イチロヲ

発禁本「美人乱舞」より 責める!のイチロヲのレビュー・感想・評価

4.5
女性の苦悶に満ちた表情に美徳を求めている絵師・伊藤晴雨(山谷初男)が、生涯の伴侶(宮下順子)に対して責め苦を与えてしまう。かつて実在した責め絵師・伊藤晴雨(いとうせいう)の、3人目の妻との性生活を描いている、日活ロマンポルノ。

筆者は「奇譚クラブ」の関連書籍で晴雨の伝記を読んでいたので、感慨もひとしお。宮下順子の体当たり演技が驚天動地ともいえるレベルであり、氷が張った湖での放置プレイを本当にやっているところがスゴイ(監督が自分の体でテストしたらしい)。

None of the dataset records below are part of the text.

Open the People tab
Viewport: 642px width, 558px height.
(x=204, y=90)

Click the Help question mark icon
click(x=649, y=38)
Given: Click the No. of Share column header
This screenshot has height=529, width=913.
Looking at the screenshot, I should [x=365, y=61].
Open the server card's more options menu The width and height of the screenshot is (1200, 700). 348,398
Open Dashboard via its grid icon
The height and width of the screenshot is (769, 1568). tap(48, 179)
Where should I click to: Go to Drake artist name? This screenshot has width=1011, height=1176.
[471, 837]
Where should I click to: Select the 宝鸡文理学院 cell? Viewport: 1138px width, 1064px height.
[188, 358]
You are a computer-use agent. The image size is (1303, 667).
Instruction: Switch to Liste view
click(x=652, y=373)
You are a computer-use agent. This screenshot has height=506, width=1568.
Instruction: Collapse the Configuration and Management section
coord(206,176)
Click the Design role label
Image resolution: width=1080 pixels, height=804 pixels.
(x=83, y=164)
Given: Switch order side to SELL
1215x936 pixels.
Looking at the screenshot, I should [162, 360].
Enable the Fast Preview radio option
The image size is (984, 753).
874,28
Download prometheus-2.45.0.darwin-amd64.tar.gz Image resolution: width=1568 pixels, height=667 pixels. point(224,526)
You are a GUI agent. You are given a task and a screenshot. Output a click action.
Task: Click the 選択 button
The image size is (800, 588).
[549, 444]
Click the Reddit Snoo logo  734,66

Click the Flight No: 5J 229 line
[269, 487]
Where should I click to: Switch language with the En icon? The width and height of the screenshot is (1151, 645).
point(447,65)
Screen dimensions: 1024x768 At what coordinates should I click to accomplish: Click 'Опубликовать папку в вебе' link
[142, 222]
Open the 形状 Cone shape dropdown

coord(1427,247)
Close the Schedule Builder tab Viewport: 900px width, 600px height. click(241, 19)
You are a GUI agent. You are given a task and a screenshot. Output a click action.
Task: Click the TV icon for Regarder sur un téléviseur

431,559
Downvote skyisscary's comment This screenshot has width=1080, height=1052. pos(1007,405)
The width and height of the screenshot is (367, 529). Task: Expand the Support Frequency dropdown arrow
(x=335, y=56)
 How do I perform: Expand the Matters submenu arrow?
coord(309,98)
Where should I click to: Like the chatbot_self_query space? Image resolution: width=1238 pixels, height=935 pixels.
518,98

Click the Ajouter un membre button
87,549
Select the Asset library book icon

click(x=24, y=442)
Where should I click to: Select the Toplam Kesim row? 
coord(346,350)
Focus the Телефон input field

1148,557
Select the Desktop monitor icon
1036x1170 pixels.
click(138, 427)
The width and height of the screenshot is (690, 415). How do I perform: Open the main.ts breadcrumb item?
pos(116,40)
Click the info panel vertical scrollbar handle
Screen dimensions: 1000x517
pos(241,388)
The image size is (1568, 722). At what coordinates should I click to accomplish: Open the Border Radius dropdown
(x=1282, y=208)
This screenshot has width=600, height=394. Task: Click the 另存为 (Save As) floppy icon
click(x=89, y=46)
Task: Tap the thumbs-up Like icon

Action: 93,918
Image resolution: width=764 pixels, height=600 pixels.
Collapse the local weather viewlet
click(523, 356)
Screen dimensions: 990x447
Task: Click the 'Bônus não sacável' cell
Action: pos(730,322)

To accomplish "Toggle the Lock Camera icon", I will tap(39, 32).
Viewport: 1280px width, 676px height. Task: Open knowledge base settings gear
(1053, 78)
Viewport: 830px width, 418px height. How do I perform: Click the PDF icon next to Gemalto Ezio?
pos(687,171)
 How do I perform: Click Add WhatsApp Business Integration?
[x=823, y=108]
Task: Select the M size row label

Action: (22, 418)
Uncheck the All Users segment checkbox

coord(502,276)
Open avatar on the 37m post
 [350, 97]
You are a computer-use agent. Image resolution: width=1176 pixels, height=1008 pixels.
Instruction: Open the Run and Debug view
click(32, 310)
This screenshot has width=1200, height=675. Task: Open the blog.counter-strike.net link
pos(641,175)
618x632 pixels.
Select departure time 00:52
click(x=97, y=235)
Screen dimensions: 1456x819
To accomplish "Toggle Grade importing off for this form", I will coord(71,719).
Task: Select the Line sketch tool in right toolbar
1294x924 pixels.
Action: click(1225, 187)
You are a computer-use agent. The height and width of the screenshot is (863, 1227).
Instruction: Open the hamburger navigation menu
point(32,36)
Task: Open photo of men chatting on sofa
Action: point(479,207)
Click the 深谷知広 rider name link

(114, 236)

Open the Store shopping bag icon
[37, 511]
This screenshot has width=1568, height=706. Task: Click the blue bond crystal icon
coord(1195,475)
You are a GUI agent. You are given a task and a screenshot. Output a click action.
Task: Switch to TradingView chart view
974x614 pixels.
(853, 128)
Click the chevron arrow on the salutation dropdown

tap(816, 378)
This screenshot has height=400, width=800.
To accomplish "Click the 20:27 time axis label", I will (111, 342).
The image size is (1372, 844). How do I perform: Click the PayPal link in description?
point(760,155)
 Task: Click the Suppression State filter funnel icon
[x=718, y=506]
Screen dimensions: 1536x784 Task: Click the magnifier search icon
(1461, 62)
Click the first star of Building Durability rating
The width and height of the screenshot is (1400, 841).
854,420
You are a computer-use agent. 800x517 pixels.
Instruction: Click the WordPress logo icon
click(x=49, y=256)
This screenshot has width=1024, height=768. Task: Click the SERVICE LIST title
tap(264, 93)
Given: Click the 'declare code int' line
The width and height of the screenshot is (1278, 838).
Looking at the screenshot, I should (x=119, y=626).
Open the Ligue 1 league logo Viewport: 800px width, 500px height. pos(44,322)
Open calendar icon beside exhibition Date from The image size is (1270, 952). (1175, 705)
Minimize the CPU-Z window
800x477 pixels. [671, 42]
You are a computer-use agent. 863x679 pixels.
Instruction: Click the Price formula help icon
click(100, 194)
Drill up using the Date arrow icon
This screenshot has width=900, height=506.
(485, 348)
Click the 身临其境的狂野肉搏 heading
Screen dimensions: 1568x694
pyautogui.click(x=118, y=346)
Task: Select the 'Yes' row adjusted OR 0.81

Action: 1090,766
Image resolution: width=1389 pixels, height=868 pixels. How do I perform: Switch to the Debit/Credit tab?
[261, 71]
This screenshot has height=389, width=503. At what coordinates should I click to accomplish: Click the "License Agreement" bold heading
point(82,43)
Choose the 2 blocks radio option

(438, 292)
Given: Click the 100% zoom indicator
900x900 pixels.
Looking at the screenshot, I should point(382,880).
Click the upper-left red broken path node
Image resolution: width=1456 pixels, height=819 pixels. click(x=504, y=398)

緊縛シーンになると、縄を使った縛り方のキーポイントをナレーションで解説してくれる。女性をどのように縛り、どのような姿勢を取らせると、島田髷がどのように乱れるのか。細かいディテールに、徹底的に拘りたくなる気持ちはよく分かる。

「性愛の極地に迫るということは、それだけ死地に近づくことでもある」という、やるせない法則性が切実に語られており、サドマゾ心理の奥深さをあらためて痛感させられる。